Facebook has pledged $25 million in grants and $75 million in “additional marketing spend” to help ailing news businesses.
Snapchat: A surge in usage and direct-response advertisers
The broad advertiser pullback hasn’t affected Snap as badly as other media owners. Why? Snap benefited from a jump in users in the third-quarter as people flocked to play with its animated Lenses and keep in touch with loved ones they’d been kept apart from during lockdowns. Daily active users grew 20% to 229 million and the company said “communication with friends” increased by over 30% in the last week of March compared to the last week of January.
Direct-response advertising now accounts for more than half of the company’s revenue and the Snap has lots of clients in sectors like gaming, e-commerce and consumer packaged goods, which have continued spending throughout the crisis. Revenue in Snap’s first quarter rose 44% to $462.5 million.

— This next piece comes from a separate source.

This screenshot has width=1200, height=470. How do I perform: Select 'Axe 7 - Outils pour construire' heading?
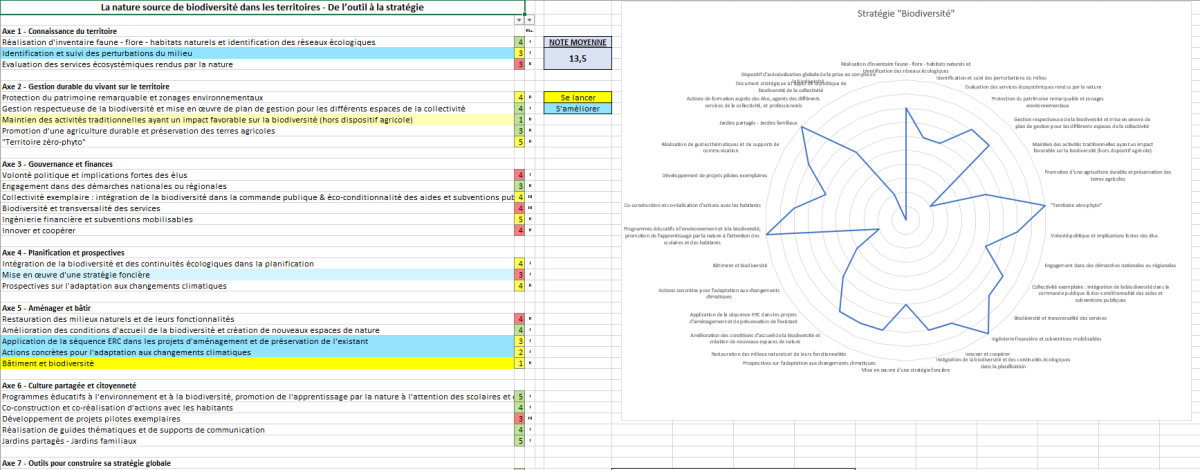point(80,463)
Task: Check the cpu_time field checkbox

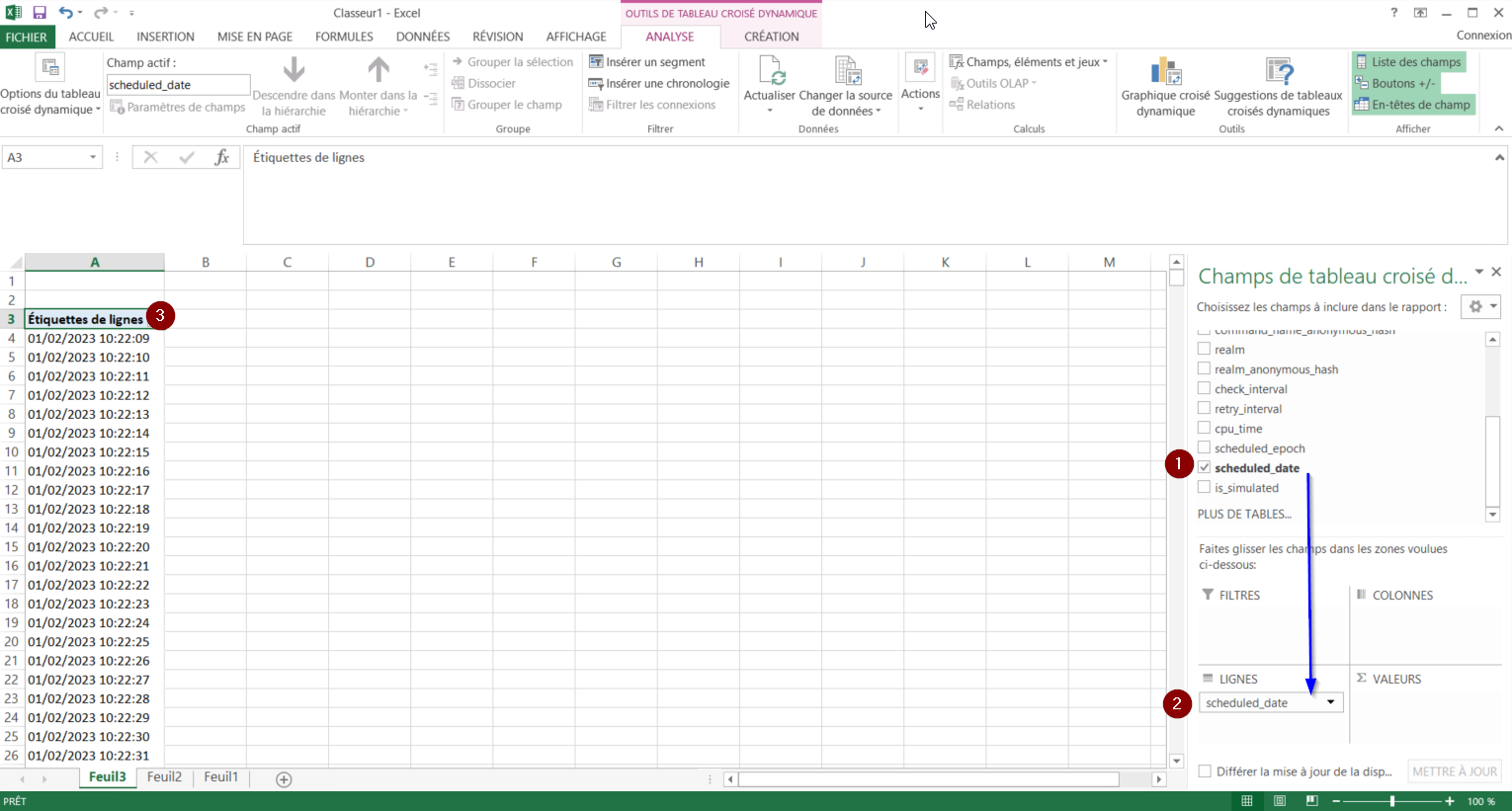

Still, given the uncertainty around coronavirus, the company said it couldn’t provide second-quarter guidance.
Twitter: Ad tech issues
As tends to happen during major news events, Twitter’s user growth jumped in the March quarter as people raced to check the latest coronavirus-related news updates.
But despite a 9% uptick in daily users (to 166 million,) revenue only rose 2.6% in the first quarter to $807.6 million and the company posted an $8.4 million loss.
Many of its advertisers are in the entertainment business, or build their activity around live sports, which are clearly currently on pause. Relative to its competitors, Twitter doesn’t have as big of a direct-response advertising business. The company said it’s working to improve its mobile application promotion products. It’s also rebuilding its ad server, which should be ready by the end of the second quarter. The company didn’t provide a second-quarter revenue or profit forecast.